Non so se conosco bene l’Europa, di certo loro non conoscono bene l’Italia, che resta più o meno spaghetti-pizza- mandolino (da qualche decennio ormai spaghetti-pizza-mandolino e Berlusconi). In Giappone c’è un tizio che si chiama Girolamo Panzetta che spopola alla televisione, quella è l’immagine che hanno di noi, da Avellino con furore…
Cosa ne pensi dei cosiddetti “cervelli in fuga”, di cui spesso si è parlato negli ultimi anni?
Il mio cervello era già fuggito prima di partire.
Ti piace il calcio?
Sì. L’ho detto prima, Mi piaceva soprattutto il Pisa di Romeo Anconetani, che andavo a vedere a domeniche alterne con mio zio (le altre domeniche guardavo Colombo con mia zia). Lui abitava, fra l’altro, in via Eugenio Chiesa, dietro allo Stadio, dall’altra parte della strada la gente stava in terrazzo a guardarsi le partite gratis.

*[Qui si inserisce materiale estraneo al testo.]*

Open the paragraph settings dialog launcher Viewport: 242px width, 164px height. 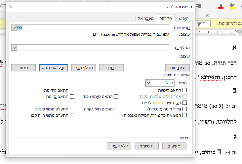pos(208,15)
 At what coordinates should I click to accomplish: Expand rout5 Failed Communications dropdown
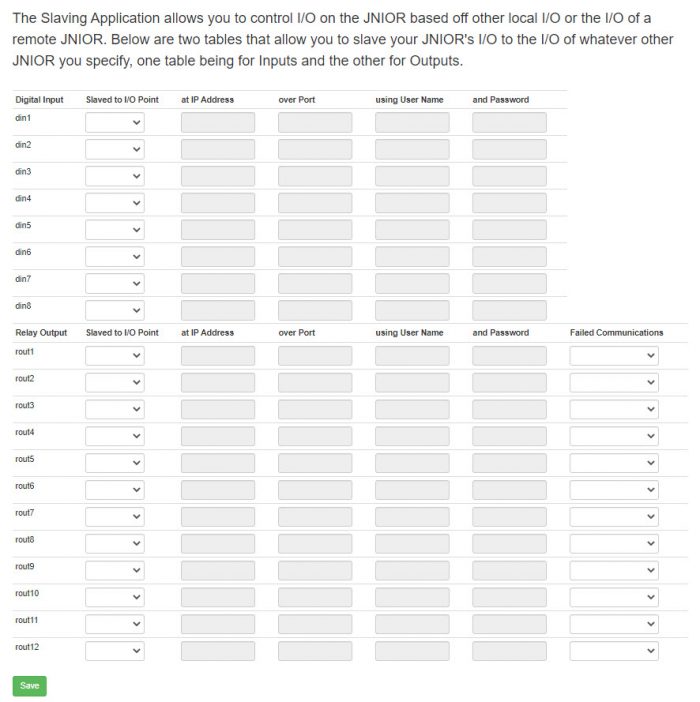(x=614, y=463)
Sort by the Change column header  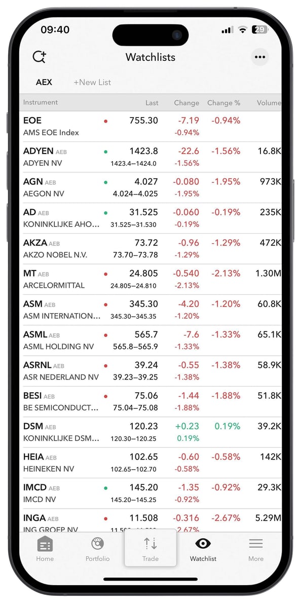(186, 102)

C’è un giocatore del passato che ti è rimasto nel cuore?
Il mio calciatore preferito era Klaus Berggreen.
La prima partita che ha visto o quella a cui più sei rimasto affezionato?
Pisa-Reggiana 0-0, 13/6/1982 Quando il Pisa passò in Serie A. Mi ricordo che con mio zio aspettammo che il casino si calmasse per scendere sul prato dell’Arena Garibaldi. Momento magico.
Come te la cavi in cucina?
Ho una moglie troppo brava per poter anche solo dire che io me la cavi…
Il tuo piatto preferito?
Mozzarella con patate fritte. Ma non dirlo a Noriko!
Facciamo un gioco. Tra un certo numero di anni vieni eletto sindaco di Pisa. La prima cosa che faresti qual è?
Farei di tutto per riaprire il Teatro Rossi e getterei in Arno quell’orrore di scultura che infestava prima la Cittadella ed ora l’aeroporto. Preferisco non pronunciarmi su quel che hanno fatto di Piazza Vittorio Emanuele.